Taiwan's export orders increased at a slower pace than anticipated in november, as weaker smartphone shipments countered the strong demand for artificial intelligence technology amidst sluggishness in China.
According to the economy ministry, export orders rose by 3.3 percent last month to $52.27 billion compared to the same time last year.
This growth fell short of the 6.3 percent increase predicted in a Reuters survey and the 4.9 percent rise seen in October, though it marked the ninth consecutive month of growth.
Orders for products from taiwan, the base for tech giants like chip manufacturer TSMC, serve as an indicator of global technology demand.
The ministry anticipates that the momentum in export orders will persist into next month, driven by high demand for advanced semiconductors and AI, as well as vendors prioritizing inventory before the Lunar New Year holiday, which occurs in late january 2025.
Nevertheless, this momentum could be hindered by factors like geopolitical tensions and disputes over technology between the US and china, the ministry added.
It projected that export orders for december would increase between 13 percent and 17.5 percent year-on-year.
In november, orders for telecommunications products in taiwan decreased by 2.3 percent year-on-year, while orders for electronic products rose by 7.2 percent during the same period.
Overall, orders from china deteriorated, declining by 3.4 percent compared to a slight 0.1 percent drop the previous month.
Orders coming from the united states surged by 11.7 percent, although this was down from a 12.6 percent rise in October.
European orders fell by 7.9 percent in november after a 2.7 percent gain in October.
Orders from japan increased by 17.8 percent compared to a growth of 5.3 percent the month before.
Taishin Securities Investment analyst Kevin Wang noted that concerns among exporters about potential tariff increases from US President-elect donald trump, who will assume office on january 20, could stimulate strong export activity in December.
'Manufacturers are apprehensive regarding the forthcoming tariff policy and will likely expedite their exports,' he remarked.

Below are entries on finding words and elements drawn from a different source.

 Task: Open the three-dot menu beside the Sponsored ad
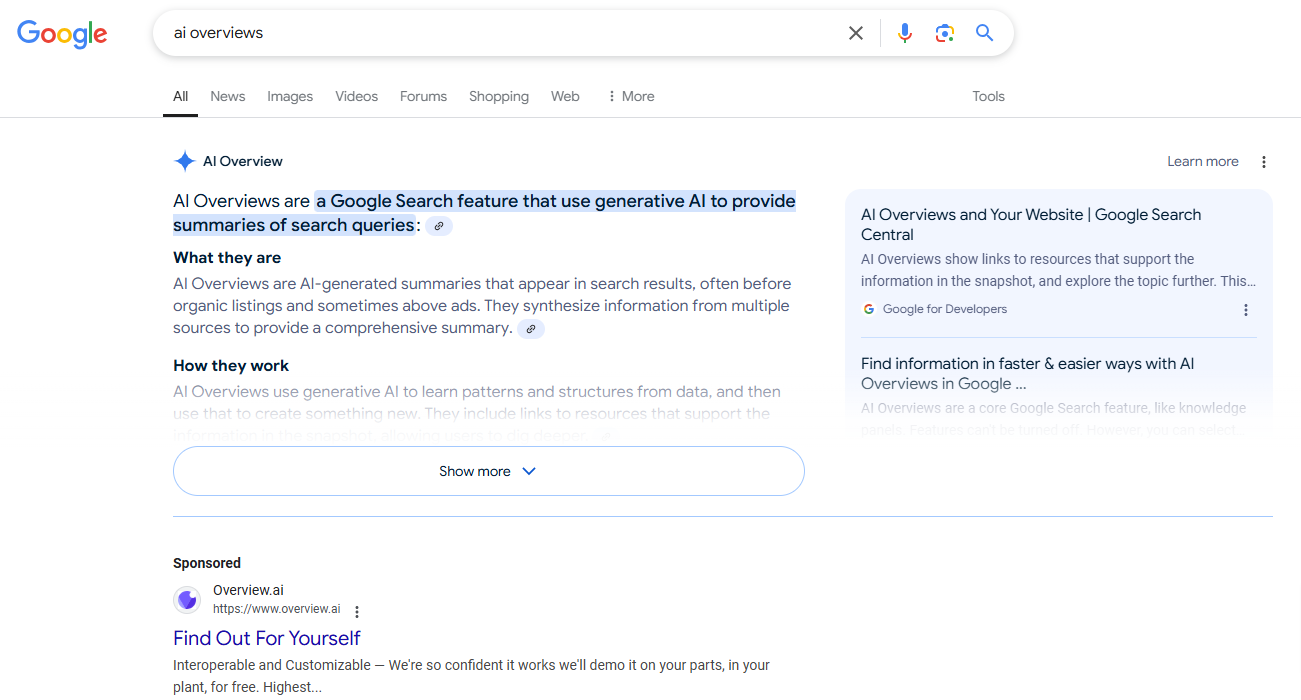point(357,610)
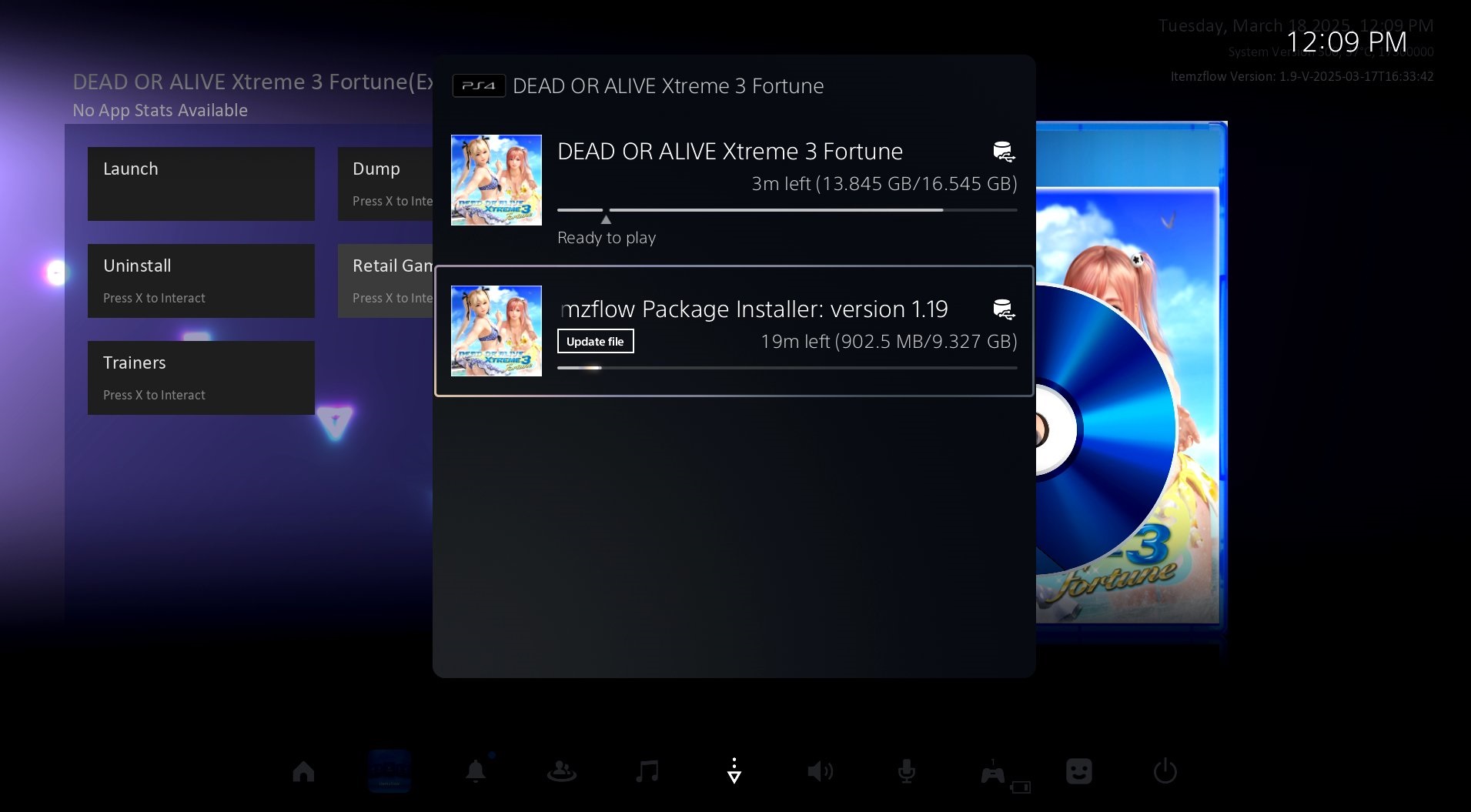Open the Switcher app thumbnail in bottom bar
Screen dimensions: 1471x812
pos(389,770)
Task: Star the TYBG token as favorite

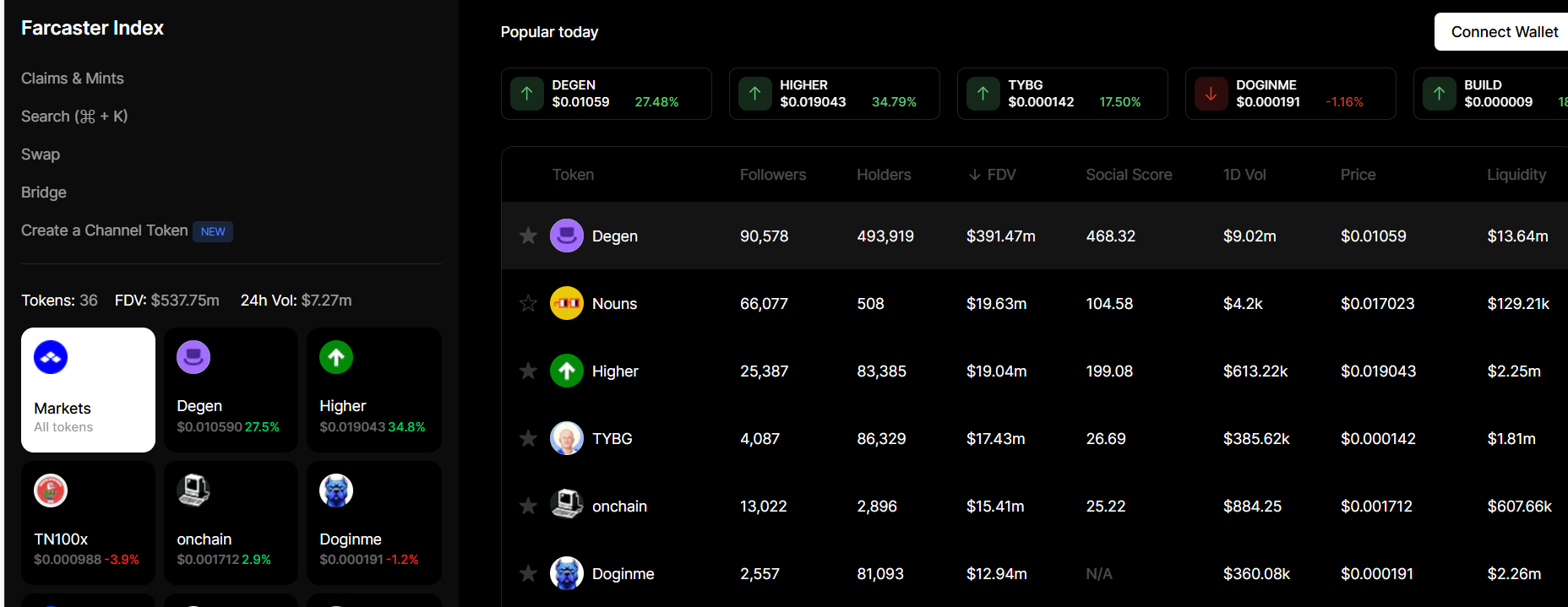Action: pos(528,438)
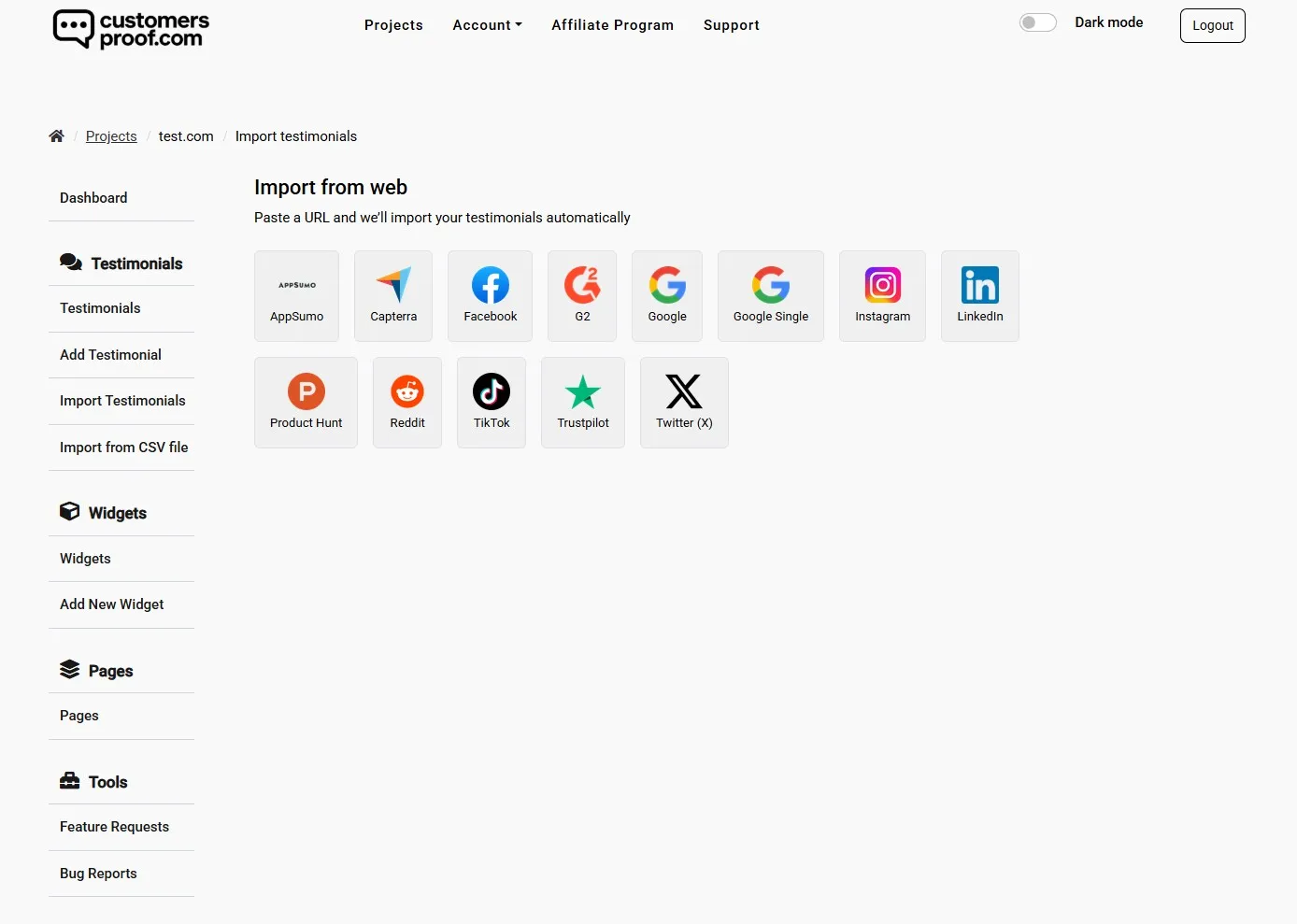Import reviews from Instagram
The image size is (1297, 924).
click(882, 295)
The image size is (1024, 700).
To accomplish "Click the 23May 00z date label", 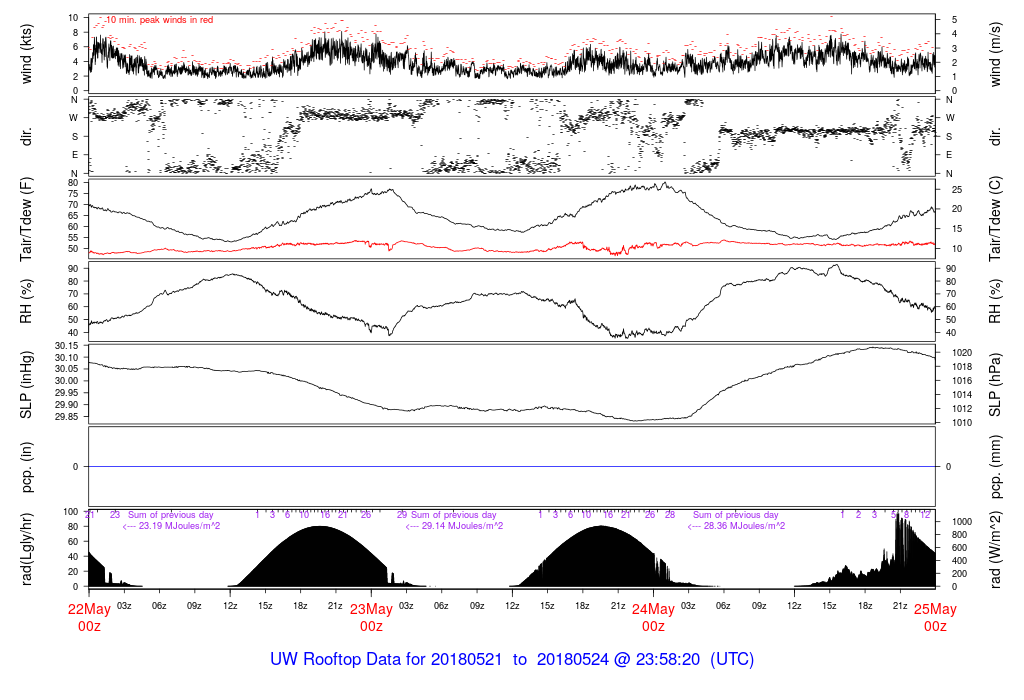I will click(371, 616).
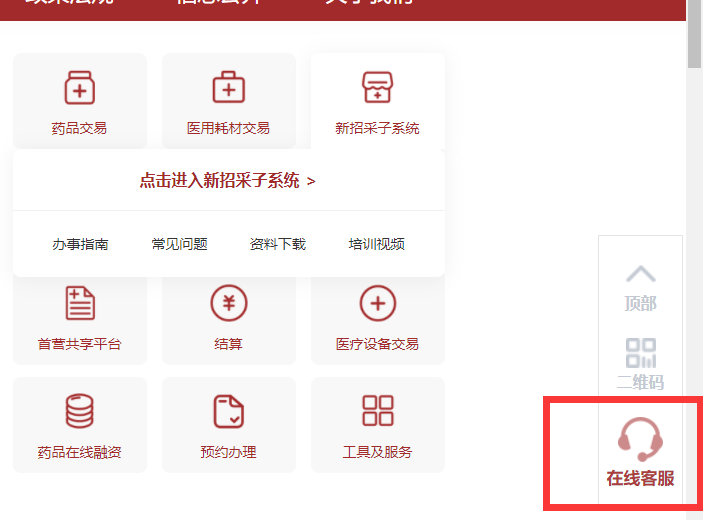Click the 结算 yuan coin icon
This screenshot has height=520, width=703.
[x=228, y=303]
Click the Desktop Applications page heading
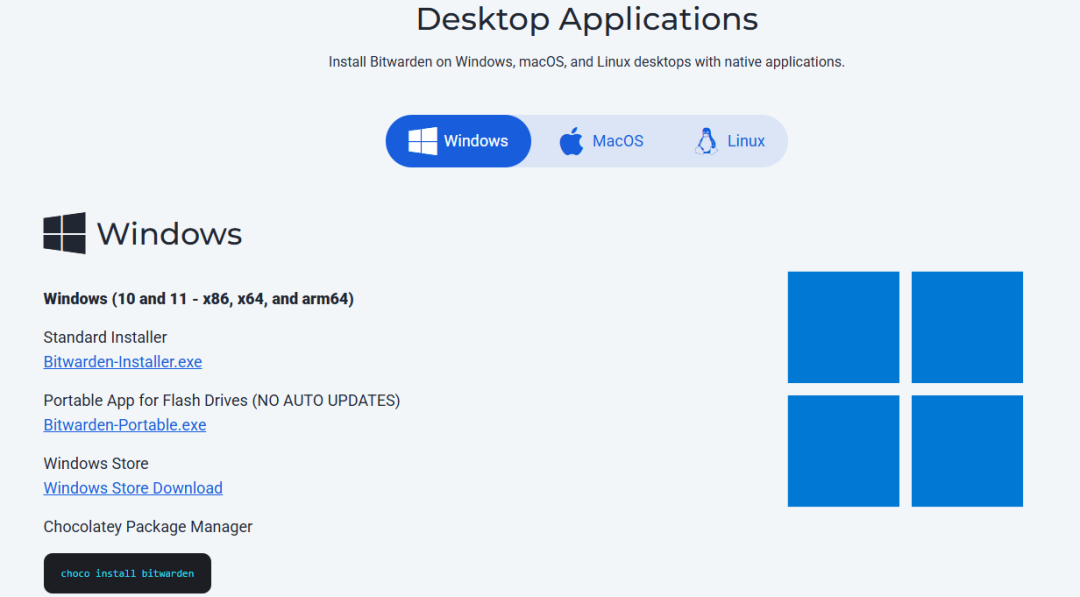 587,19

Companies in taiwan, such as TSMC, the leading contract chipmaker globally, provide major supplies to tech giants like apple and Nvidia.
In november, exports to the united states grew by 10.6 percent year-on-year to $8.65 billion, though this was a decrease from October's 20.5 percent rise.
Exports to china, Taiwan's largest trading partner, rose by 9.5 percent, a recovery from the 2.1 percent drop observed the prior month.
Total exports of electronic components surged by 14.6 percent year-on-year in november to $16.73 billion, with semiconductor exports increasing by 15.5 percent.
Imports rose by 19.8 percent to $33.16 billion in november, exceeding economists' expectations of an 18.15 percent increase.
Meanwhile, Taiwan's central bank upgraded its growth forecast for the tech-driven island but highlighted risks for the upcoming year related to the trade policies of the incoming trump administration in the US.
Taiwan's economy has gained from the pivotal role of domestic companies like TSMC in the AI revolution.
However, due to its dependence on trade, taiwan risks being affected by the across-the-board import tariffs that US President-elect trump has proposed.
The incoming president will take office on january 20.
Following its quarterly board meeting, where it maintained the benchmark discount rate at 2 percent as anticipated, the central bank stated that uncertainty surrounding US trade policy has significantly increased, advising caution regarding potential changes in the global trade environment.
The bank expressed its expectation that Taiwan's economy will maintain growth momentum next year, with emerging technologies, including the AI boom, continuing to enhance the island's exports.
However, the 2025 GDP forecast does not currently account for any possible impacts stemming from alterations in US trade policy.
"That represents a significant level of uncertainty," governor Yang Chin-long stated to the press. "The trade policy of the incoming US administration is a crucial factor influencing our economic growth for the upcoming year." The central bank has increased its 2024 economic growth forecast to 4.25 percent, up from the previous estimate of 3.82 percent made in September, and it anticipates a growth rate of 3.13 percent in 2025, compared to the earlier projection of 3.08 percent.